### 选段:
───

MLflow Agent Server
Agent Server 功能
注意
MLflow Agent Server 随 MLflow 3.6.0 发布。目前正在积极开发中,并被标记为实验性。公共 API 可能会发生更改,并且正在添加新功能以增强其功能。
- 简单的 FastAPI 服务器,用于在
/invocations端点托管代理 - 基于装饰器的函数注册(
@invoke,@stream),方便开发代理 - 为 Responses API schema 代理自动进行请求和响应验证
- 自动 MLflow 跟踪集成和聚合
完整示例
在此示例中,我们将使用 openai-agents-sdk 来定义兼容 Responses API 的代理。有关更多信息,请参阅 openai-agents-sdk 快速入门。
-
安装 openai-agents-sdk 和 mlflow,并设置您的 OpenAI API 密钥
bashpip install -U openai-agents mlflow>=3.6.0
export OPENAI_API_KEY=sk-... -
在
agent.py中定义您的代理,并创建使用@invoke注解的方法pythonfrom agents import Agent, Runner
from mlflow.genai.agent_server import invoke, stream
from mlflow.types.responses import ResponsesAgentRequest, ResponsesAgentResponse
agent = Agent(
name="Math Tutor",
instructions="You provide help with math problems. Explain your reasoning and include examples",
)
@invoke()
async def non_streaming(request: ResponsesAgentRequest) -> ResponsesAgentResponse:
msgs = [i.model_dump() for i in request.input]
result = await Runner.run(agent, msgs)
return ResponsesAgentResponse(
output=[item.to_input_item() for item in result.new_items]
)

───

### 提供的信息:
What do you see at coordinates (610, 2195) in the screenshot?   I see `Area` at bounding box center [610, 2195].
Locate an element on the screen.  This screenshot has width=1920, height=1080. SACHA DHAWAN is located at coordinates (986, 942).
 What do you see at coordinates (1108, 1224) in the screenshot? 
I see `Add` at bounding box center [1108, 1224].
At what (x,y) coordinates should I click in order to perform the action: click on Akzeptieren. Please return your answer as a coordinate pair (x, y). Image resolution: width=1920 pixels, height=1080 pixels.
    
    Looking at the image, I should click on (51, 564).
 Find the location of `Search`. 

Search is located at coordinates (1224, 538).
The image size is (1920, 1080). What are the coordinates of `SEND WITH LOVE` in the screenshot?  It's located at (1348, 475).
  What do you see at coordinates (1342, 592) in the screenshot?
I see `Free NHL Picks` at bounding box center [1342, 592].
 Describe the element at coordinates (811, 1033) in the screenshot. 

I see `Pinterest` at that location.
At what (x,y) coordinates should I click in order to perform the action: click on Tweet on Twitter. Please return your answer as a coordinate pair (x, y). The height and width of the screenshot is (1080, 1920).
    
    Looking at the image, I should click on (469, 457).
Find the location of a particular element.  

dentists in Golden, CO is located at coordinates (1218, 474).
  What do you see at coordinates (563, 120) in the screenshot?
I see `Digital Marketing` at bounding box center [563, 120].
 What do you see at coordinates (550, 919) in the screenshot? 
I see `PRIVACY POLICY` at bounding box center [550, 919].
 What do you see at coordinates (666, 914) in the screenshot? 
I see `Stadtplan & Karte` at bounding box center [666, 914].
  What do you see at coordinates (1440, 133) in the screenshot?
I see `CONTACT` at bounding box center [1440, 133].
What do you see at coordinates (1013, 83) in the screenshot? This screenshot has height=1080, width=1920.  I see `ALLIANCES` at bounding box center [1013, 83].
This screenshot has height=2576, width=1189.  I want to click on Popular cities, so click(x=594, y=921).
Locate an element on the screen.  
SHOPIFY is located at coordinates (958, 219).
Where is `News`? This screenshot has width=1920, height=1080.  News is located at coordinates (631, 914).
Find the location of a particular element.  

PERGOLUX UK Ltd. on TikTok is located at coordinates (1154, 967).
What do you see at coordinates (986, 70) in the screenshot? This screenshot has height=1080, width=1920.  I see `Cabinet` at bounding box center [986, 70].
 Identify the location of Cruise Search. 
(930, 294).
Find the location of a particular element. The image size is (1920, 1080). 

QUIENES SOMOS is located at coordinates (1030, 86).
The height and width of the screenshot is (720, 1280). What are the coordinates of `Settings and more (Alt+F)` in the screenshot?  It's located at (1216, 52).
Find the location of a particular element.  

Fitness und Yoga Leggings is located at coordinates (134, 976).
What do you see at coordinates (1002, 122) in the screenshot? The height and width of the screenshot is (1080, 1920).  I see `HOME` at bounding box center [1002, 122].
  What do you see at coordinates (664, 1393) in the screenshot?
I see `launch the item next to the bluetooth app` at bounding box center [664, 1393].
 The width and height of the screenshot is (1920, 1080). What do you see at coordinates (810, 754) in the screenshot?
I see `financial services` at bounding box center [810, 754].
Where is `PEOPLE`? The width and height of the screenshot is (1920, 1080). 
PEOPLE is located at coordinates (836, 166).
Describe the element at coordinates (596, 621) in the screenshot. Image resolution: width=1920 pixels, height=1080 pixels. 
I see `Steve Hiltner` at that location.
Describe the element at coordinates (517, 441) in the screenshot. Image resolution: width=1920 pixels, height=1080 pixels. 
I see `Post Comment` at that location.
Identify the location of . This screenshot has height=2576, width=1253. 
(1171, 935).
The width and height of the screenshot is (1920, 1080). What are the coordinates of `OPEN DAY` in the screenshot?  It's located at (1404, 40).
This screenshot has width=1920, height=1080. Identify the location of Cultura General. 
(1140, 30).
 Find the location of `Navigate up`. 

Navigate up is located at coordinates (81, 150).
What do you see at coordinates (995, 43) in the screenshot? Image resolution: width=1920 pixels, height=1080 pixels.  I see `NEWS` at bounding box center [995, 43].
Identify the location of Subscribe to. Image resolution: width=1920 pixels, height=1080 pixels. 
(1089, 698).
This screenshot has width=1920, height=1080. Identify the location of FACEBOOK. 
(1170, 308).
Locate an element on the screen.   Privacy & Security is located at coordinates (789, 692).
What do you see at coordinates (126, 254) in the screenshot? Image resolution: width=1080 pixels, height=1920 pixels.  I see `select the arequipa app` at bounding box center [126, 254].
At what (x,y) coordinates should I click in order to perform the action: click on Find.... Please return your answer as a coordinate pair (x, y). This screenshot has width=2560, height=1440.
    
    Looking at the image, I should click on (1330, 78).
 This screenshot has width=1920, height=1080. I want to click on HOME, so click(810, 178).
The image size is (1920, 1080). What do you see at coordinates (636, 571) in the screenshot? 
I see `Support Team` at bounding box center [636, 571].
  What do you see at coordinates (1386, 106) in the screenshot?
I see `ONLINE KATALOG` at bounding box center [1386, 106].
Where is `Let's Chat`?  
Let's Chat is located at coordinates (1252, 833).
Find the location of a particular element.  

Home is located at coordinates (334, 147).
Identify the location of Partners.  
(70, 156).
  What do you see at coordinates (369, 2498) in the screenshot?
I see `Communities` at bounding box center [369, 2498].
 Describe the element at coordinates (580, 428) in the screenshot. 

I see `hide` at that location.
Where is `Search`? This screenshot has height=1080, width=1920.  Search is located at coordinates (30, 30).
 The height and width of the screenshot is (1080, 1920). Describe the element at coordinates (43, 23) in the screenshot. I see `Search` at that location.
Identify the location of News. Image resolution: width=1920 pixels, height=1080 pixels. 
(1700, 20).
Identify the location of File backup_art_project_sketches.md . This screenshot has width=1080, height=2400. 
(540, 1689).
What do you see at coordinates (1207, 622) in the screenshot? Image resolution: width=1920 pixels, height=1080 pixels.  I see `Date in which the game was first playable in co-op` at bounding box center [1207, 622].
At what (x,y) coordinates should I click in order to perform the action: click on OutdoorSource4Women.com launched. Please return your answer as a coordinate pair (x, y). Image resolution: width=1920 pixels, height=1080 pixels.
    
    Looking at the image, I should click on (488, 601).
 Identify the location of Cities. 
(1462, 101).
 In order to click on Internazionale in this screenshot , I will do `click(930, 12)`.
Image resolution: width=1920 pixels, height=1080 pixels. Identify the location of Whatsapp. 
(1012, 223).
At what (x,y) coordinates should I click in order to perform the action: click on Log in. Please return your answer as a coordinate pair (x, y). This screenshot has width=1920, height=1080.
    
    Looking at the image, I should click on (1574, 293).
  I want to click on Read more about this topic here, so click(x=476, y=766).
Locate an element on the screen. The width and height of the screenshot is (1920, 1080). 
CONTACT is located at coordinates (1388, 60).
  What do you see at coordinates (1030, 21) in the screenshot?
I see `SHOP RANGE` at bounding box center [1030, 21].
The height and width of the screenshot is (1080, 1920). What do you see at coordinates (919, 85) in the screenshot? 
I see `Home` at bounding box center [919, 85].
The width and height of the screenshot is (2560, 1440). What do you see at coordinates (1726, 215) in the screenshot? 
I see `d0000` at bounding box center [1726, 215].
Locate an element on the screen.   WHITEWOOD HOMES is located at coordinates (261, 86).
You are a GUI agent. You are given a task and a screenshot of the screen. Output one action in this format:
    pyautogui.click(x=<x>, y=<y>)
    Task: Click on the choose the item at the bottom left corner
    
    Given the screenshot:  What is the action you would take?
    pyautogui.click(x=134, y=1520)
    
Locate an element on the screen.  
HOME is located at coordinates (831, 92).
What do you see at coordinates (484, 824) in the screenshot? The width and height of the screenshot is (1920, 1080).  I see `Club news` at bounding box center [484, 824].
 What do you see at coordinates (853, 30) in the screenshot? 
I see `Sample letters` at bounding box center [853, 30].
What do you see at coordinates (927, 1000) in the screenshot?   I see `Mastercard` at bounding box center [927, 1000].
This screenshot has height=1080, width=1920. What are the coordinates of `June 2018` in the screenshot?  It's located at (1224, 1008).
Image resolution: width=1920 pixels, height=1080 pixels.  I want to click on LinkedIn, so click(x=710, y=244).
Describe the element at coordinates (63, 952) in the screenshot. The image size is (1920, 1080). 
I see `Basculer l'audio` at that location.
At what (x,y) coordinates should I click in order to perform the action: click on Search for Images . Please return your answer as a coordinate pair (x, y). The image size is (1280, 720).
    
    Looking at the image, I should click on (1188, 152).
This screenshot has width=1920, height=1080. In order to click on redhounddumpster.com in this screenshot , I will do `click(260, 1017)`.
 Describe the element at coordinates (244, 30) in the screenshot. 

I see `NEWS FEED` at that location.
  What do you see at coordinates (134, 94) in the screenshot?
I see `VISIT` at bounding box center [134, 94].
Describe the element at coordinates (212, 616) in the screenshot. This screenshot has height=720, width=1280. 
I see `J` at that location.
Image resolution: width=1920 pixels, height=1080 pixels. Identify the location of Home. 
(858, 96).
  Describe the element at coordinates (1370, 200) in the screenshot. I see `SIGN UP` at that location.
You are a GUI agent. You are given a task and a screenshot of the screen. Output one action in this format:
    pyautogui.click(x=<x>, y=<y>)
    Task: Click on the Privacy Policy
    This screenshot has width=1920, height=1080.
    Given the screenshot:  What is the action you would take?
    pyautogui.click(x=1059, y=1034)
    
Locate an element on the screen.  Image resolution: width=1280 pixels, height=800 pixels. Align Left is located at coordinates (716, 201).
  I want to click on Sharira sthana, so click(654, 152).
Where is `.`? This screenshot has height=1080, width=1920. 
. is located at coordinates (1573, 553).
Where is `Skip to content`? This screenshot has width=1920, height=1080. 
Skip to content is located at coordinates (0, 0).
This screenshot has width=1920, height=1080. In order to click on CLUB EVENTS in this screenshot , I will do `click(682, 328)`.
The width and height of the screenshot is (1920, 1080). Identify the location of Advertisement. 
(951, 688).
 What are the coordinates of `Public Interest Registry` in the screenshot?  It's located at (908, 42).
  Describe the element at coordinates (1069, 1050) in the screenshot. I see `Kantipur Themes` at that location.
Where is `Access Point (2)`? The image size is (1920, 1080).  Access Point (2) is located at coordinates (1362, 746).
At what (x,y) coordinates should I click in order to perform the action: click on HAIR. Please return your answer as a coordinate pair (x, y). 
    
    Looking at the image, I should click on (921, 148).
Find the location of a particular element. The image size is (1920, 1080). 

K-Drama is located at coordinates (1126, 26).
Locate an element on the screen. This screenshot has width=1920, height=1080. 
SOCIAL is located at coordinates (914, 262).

───

### 要做的事:
返回介绍 MLflow Agent Server 的选段中，从“- 简单的 FastAPI”开始、一直到“的代理。有关更多信息,请参阅 openai-agents-sdk 快速入门。”为止的那部分，一字不改。

### 结果:
- 简单的 FastAPI 服务器,用于在
/invocations端点托管代理 - 基于装饰器的函数注册(
@invoke,@stream),方便开发代理 - 为 Responses API schema 代理自动进行请求和响应验证
- 自动 MLflow 跟踪集成和聚合
完整示例
在此示例中,我们将使用 openai-agents-sdk 来定义兼容 Responses API 的代理。有关更多信息,请参阅 openai-agents-sdk 快速入门。